A Pivot Table is a query that allows analysis of data, using the content of the data to group & summarize the results. In MS-Access, pivot tables are referred to as crosstab queries.

For example, let's say you have a table with data that lists payment date, amount paid, and type of tender (cash / check / charge) and we want to view the payment totals by date, by tender type.

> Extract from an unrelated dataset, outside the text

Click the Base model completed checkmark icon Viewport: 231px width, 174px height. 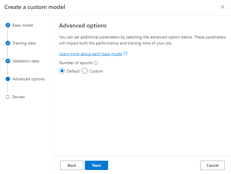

Ex 1: This will create the sample table in Access:


CREATE TABLE tblData (
  PayDate DATETIME,
  Amount CURRENCY,
  Tender TEXT(10)
)



Ex 2: This will create the sample table in SQL Server:


CREATE TABLE tblData(
  PayDate smalldatetime NOT NULL,
  Amount money NOT NULL,
  Tender varchar(50) NOT NULL
) ON PRIMARY


In MS-Access, the crosstab query might look like this:


TRANSFORM Sum(tblData.Amount) AS SumOfAmount
SELECT tblData.PayDate
FROM tblData
GROUP BY tblData.PayDate
ORDER BY tblData.PayDate
PIVOT tblData.Tender;



...notice that you do not need to specify the column names; Jet will examine the contents of the Tender field and supply the appropriate names. You could, however specify the column names, and that might look like this:


TRANSFORM Sum(tblData.Amount) AS SumOfAmount
SELECT tblData.PayDate
FROM tblData
GROUP BY tblData.PayDate
ORDER BY tblData.PayDate
PIVOT tblData.Tender In ("Cash","Check","Charge");



SQL Server 2000 does not have any built-in Pivot functionality; 2005 does have some features but not on the scale that Jet has. Normally you would create a pivot table in T-SQL using something like this:


SELECT
  PayDate,
  SUM(CASE Tender
    WHEN 'Cash' THEN Amount
    ELSE 0
  END) AS ByCash,
  SUM(CASE Tender
    WHEN 'Check' THEN Amount
    ELSE 0
  END) AS ByCheck,
  SUM(CASE Tender
    WHEN 'Charge' THEN Amount
    ELSE 0
  END) AS ByCharge
FROM
  tblData
GROUP BY
  PayDate
ORDER BY
  PayDate



..notice that each possible Tender value needs to be explicity defined; any other Tender values that might occur (e.g. 'Coupon') would not show in the results.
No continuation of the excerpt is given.